- **DESCRIPTION OF THE TASK**:
A line belongs in the answer if it contains "screenshot"; copy every such line from the entries below.

- **ENTRIES SUPPLIED**:
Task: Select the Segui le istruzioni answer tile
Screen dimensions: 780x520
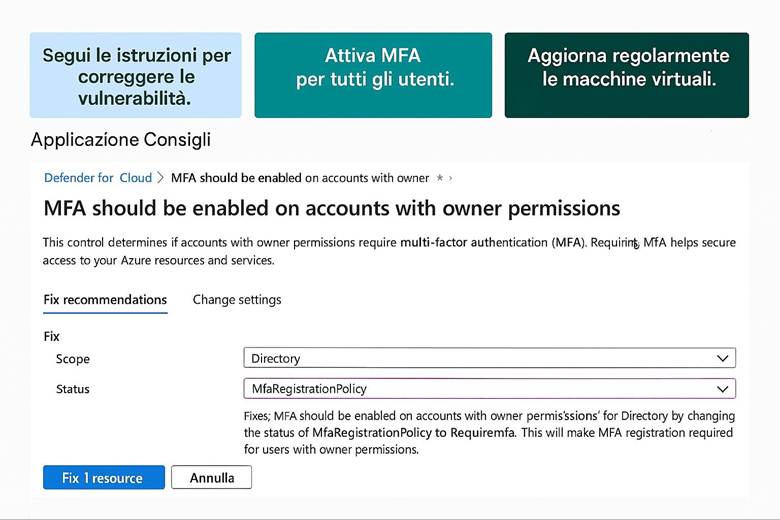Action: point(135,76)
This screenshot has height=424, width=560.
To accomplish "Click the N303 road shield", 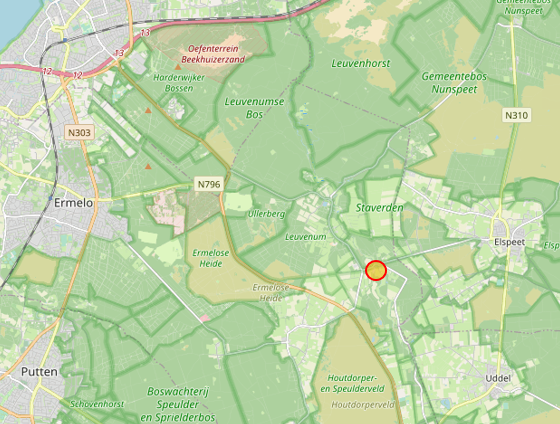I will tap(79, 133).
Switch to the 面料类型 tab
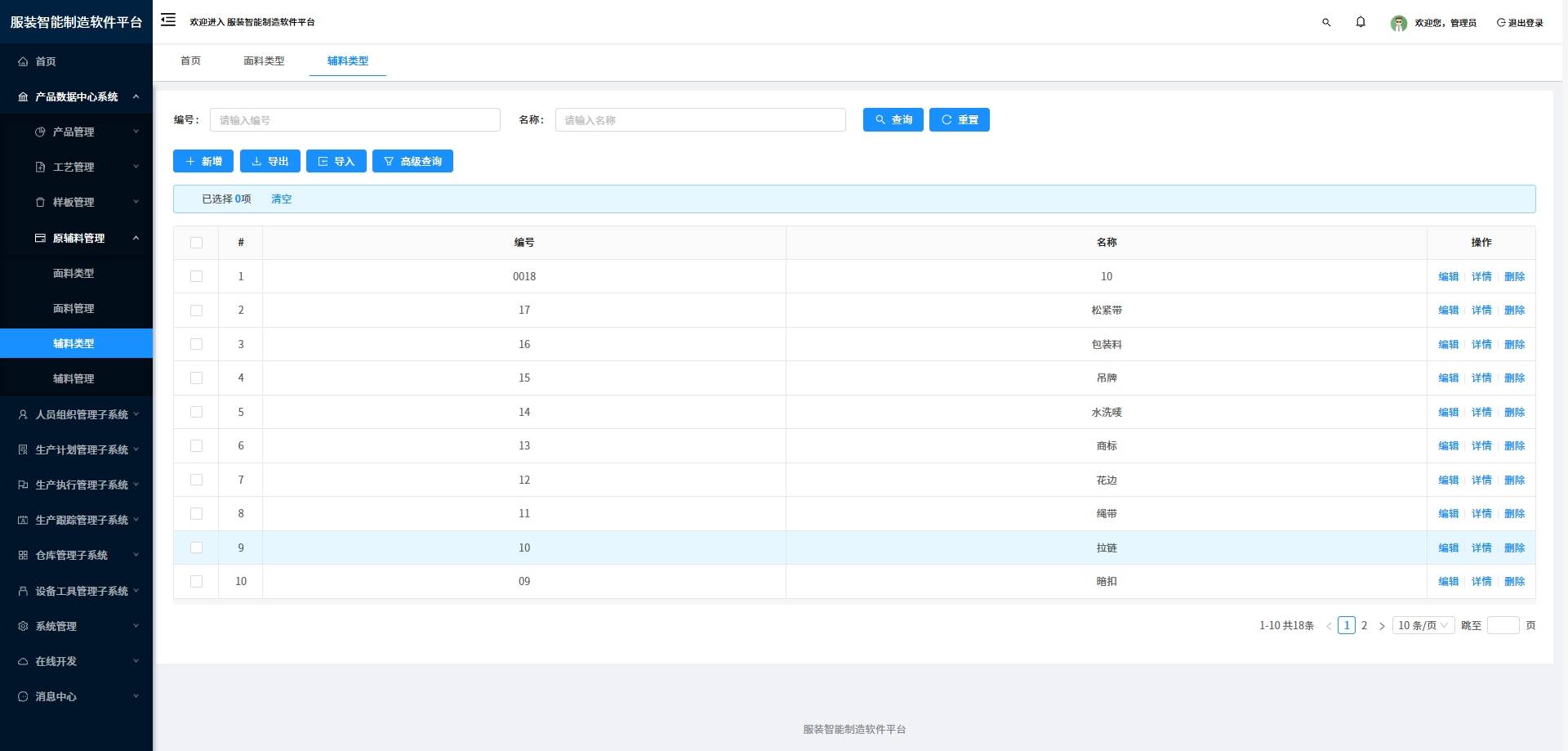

---

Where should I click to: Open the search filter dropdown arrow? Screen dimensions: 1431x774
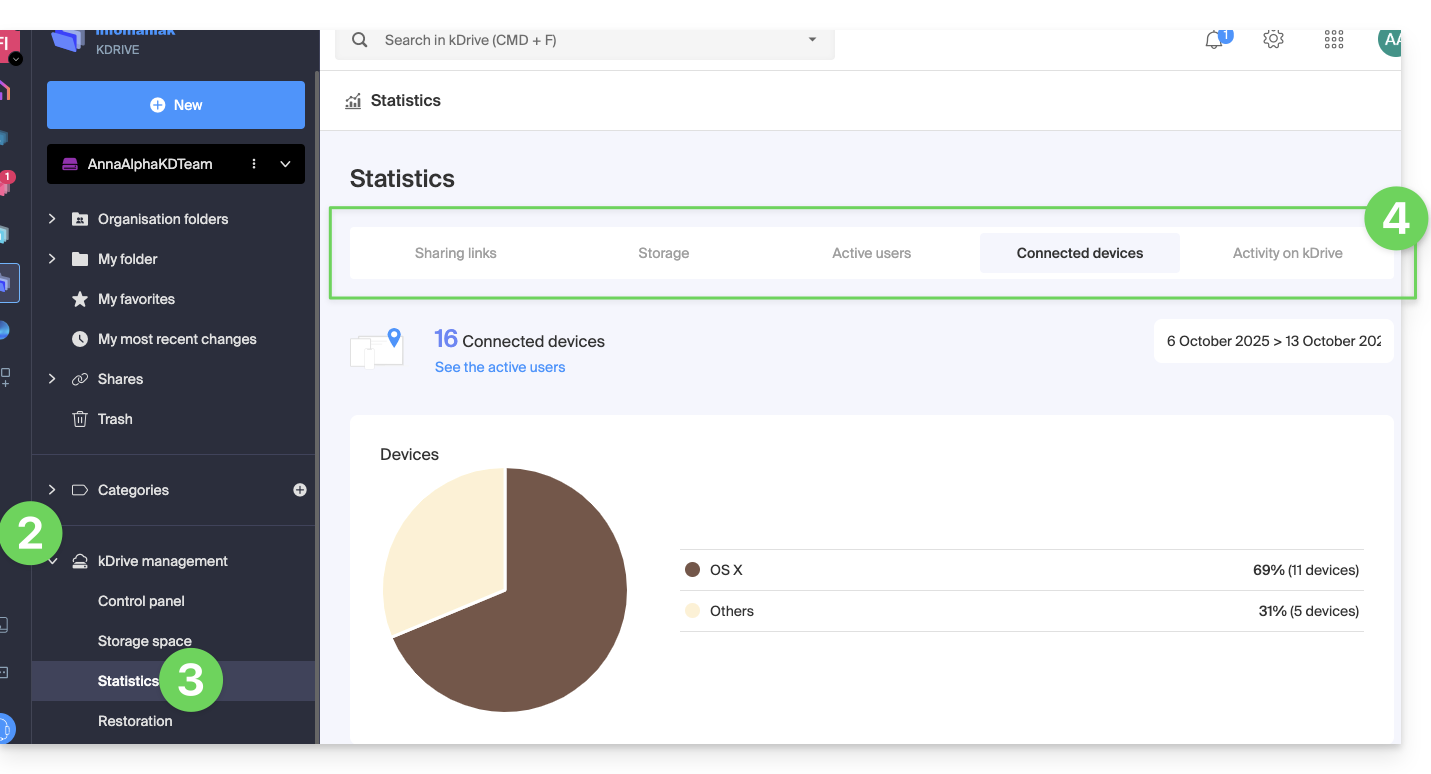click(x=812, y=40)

---

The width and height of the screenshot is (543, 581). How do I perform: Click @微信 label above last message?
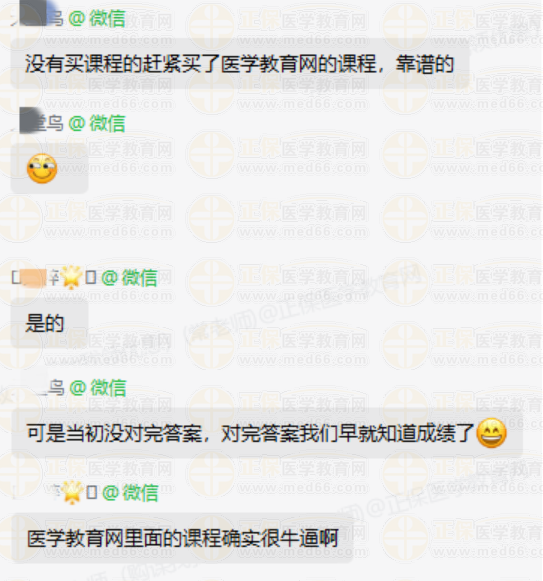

- **WRITTEN ANSWER**:
This screenshot has height=424, width=560.
The width and height of the screenshot is (543, 581). How do I perform: Click @微信 label above last message?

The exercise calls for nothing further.